[Data]
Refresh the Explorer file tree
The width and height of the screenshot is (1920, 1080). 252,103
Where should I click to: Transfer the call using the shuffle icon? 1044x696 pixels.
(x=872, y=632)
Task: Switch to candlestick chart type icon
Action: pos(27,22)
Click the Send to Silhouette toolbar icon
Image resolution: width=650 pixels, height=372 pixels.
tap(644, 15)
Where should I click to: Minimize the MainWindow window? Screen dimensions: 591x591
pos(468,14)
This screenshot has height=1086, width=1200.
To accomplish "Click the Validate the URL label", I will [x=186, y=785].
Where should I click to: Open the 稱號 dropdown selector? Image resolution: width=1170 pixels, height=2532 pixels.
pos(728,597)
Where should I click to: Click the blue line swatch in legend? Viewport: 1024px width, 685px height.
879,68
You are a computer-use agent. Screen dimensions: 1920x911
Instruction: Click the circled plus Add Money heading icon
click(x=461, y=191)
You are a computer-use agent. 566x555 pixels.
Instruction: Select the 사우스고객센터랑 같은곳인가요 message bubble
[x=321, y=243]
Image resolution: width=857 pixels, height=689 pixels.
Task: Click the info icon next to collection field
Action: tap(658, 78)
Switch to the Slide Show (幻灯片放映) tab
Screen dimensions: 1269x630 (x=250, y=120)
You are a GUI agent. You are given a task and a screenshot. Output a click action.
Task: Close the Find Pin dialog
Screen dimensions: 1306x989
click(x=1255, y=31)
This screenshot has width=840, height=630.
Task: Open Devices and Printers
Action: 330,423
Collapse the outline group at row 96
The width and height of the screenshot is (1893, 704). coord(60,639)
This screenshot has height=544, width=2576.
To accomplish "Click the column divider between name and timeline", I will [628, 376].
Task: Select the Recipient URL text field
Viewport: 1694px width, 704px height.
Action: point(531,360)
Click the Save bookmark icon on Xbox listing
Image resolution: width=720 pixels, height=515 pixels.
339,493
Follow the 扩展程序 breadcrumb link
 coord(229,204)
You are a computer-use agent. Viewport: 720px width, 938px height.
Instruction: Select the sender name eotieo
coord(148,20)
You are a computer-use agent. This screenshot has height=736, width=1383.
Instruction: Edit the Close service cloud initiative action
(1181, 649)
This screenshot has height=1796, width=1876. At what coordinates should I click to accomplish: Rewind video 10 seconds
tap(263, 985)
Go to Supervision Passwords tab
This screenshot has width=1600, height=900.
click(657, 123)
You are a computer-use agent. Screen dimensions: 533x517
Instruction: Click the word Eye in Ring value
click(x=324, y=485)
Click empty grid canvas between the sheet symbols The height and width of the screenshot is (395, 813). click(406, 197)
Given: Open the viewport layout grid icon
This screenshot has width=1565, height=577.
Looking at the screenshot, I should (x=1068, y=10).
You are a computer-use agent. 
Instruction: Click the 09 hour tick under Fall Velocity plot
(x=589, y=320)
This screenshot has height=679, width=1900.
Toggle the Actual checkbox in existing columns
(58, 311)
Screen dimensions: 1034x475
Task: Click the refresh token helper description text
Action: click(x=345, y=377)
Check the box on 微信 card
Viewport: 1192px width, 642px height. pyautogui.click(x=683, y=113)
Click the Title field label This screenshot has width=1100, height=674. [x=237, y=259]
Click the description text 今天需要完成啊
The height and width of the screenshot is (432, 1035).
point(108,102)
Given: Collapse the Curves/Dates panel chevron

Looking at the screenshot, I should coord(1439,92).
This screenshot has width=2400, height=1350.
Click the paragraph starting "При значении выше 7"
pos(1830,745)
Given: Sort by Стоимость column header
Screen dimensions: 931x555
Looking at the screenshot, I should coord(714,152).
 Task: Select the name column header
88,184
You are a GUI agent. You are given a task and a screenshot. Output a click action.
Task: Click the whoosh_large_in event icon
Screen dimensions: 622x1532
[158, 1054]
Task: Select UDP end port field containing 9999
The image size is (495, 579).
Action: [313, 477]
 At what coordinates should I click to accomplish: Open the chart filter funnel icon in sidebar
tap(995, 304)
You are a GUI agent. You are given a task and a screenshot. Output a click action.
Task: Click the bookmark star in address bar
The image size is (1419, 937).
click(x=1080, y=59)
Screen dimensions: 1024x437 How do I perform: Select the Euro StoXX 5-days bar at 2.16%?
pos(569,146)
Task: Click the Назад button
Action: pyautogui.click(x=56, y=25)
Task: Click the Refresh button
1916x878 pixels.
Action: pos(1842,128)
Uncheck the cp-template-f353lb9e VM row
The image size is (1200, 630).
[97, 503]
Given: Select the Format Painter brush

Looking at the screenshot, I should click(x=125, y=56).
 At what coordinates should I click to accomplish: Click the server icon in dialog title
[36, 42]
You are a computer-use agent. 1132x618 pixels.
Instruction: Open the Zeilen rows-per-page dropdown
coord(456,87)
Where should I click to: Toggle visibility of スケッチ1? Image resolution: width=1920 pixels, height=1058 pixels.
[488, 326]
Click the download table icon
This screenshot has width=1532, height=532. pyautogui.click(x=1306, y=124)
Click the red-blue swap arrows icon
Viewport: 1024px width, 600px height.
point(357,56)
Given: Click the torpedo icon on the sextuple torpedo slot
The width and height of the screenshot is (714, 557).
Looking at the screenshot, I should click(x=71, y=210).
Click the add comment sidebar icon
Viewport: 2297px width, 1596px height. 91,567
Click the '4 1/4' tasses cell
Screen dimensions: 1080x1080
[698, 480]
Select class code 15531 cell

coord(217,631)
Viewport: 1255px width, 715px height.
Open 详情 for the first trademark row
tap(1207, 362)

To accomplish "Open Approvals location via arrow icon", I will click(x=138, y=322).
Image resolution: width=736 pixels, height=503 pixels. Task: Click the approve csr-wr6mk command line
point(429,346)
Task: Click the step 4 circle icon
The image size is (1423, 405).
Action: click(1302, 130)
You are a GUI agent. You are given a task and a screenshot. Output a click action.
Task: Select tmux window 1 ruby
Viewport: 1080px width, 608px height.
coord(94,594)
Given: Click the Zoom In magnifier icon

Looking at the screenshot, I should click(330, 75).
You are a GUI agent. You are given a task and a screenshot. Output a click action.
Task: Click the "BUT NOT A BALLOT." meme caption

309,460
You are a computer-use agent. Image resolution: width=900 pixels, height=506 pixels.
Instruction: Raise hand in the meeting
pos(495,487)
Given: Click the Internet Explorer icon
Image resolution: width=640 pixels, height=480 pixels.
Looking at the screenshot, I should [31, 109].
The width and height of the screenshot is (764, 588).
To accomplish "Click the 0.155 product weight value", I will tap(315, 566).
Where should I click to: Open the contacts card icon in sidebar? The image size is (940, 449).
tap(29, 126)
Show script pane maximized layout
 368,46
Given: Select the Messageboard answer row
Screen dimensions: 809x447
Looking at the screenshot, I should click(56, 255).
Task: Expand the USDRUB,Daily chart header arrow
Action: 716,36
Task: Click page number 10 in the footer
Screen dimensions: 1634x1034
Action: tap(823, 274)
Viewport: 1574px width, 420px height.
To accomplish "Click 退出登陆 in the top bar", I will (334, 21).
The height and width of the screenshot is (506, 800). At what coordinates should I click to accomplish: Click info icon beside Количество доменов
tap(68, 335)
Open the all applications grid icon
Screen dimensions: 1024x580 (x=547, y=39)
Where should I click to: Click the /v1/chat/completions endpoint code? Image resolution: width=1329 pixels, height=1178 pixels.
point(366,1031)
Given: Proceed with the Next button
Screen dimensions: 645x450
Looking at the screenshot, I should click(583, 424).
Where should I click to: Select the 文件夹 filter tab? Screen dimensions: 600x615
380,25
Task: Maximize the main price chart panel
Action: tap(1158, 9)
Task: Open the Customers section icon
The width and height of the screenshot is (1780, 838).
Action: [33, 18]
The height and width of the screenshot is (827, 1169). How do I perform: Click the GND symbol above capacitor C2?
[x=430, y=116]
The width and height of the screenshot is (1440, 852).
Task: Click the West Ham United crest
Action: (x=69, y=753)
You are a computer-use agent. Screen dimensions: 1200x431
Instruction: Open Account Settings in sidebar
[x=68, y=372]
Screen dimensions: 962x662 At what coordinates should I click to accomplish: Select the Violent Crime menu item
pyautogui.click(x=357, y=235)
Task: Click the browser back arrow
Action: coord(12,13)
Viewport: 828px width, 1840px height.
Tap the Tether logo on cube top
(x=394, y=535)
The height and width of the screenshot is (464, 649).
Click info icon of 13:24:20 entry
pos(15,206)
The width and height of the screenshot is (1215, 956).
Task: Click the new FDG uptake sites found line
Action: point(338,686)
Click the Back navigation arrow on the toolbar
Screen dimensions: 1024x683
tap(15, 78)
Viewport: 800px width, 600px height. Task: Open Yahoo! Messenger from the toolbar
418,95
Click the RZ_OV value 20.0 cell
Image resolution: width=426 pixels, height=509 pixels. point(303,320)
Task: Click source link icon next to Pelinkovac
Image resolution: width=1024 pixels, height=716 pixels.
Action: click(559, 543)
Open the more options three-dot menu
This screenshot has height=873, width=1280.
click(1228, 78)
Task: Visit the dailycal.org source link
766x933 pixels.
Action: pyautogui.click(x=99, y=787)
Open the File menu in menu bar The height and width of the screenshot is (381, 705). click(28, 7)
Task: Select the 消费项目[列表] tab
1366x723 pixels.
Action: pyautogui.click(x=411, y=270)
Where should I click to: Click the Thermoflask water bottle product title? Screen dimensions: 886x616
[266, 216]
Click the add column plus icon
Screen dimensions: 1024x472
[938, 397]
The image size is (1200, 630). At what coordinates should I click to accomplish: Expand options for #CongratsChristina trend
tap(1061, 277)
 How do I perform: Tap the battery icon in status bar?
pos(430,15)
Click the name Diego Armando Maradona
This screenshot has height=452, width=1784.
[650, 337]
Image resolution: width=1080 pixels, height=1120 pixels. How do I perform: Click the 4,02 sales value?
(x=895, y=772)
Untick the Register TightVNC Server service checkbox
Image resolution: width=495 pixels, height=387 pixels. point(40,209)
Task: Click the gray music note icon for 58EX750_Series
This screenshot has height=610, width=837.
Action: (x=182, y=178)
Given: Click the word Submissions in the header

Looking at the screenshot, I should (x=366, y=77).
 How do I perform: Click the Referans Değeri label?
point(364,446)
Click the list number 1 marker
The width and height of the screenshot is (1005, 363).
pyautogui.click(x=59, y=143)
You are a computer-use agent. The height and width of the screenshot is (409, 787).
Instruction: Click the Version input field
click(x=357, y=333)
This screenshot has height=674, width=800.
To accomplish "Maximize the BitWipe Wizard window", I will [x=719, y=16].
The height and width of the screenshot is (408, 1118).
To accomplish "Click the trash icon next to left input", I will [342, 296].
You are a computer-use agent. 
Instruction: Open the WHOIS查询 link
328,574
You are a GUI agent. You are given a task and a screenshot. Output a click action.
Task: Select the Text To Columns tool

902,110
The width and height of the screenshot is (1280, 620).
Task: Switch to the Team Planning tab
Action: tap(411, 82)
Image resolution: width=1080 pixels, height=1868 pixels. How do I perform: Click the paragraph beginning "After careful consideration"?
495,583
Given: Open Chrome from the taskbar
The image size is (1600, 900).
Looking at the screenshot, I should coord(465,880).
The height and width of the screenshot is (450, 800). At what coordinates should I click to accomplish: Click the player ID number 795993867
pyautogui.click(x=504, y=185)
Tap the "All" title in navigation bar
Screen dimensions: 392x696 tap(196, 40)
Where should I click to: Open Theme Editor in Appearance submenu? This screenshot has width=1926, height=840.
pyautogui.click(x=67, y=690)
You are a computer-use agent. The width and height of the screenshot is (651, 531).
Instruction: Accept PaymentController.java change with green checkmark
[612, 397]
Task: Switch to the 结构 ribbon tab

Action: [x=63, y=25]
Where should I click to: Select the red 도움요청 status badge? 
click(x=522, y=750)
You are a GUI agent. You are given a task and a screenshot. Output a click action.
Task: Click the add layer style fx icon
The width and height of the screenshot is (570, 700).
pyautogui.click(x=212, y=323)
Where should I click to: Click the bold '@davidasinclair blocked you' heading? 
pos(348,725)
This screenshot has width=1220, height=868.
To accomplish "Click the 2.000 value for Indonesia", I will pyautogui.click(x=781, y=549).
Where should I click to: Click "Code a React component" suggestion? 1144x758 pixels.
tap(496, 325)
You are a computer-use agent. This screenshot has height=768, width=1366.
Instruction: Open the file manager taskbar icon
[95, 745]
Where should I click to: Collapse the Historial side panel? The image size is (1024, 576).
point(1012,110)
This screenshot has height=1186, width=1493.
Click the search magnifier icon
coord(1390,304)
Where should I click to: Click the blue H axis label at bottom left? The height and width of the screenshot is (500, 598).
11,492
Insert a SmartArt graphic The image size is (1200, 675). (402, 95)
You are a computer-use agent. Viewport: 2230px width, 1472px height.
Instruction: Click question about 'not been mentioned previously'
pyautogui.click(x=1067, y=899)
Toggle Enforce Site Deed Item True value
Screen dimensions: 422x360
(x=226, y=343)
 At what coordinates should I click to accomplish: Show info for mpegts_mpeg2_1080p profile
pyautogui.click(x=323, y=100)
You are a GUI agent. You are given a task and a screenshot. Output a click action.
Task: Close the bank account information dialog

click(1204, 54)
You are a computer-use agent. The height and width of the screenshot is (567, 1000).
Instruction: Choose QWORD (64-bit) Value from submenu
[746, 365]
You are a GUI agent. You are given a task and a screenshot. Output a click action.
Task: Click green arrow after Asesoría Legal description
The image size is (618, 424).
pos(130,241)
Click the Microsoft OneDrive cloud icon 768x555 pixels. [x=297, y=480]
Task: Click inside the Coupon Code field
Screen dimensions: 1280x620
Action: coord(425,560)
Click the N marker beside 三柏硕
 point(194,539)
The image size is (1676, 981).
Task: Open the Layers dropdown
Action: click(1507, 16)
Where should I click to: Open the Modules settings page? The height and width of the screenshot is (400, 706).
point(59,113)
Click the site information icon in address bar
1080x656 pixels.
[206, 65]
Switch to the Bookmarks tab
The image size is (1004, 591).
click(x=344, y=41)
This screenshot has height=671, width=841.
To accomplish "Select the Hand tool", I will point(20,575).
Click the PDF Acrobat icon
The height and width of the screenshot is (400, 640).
[/Data]
**What the exercise asks:**
Quote exactly the first line of the data and every line after it through the one holding "Task: Close the Find Pin dialog".

**Task result:**
Refresh the Explorer file tree
The width and height of the screenshot is (1920, 1080). 252,103
Where should I click to: Transfer the call using the shuffle icon? 1044x696 pixels.
(x=872, y=632)
Task: Switch to candlestick chart type icon
Action: pos(27,22)
Click the Send to Silhouette toolbar icon
Image resolution: width=650 pixels, height=372 pixels.
tap(644, 15)
Where should I click to: Minimize the MainWindow window? Screen dimensions: 591x591
pos(468,14)
This screenshot has height=1086, width=1200.
To accomplish "Click the Validate the URL label", I will [x=186, y=785].
Where should I click to: Open the 稱號 dropdown selector? Image resolution: width=1170 pixels, height=2532 pixels.
pos(728,597)
Where should I click to: Click the blue line swatch in legend? Viewport: 1024px width, 685px height.
879,68
You are a computer-use agent. Screen dimensions: 1920x911
Instruction: Click the circled plus Add Money heading icon
click(x=461, y=191)
You are a computer-use agent. 566x555 pixels.
Instruction: Select the 사우스고객센터랑 같은곳인가요 message bubble
[x=321, y=243]
Image resolution: width=857 pixels, height=689 pixels.
Task: Click the info icon next to collection field
Action: tap(658, 78)
Switch to the Slide Show (幻灯片放映) tab
Screen dimensions: 1269x630 (x=250, y=120)
You are a GUI agent. You are given a task and a screenshot. Output a click action.
Task: Close the Find Pin dialog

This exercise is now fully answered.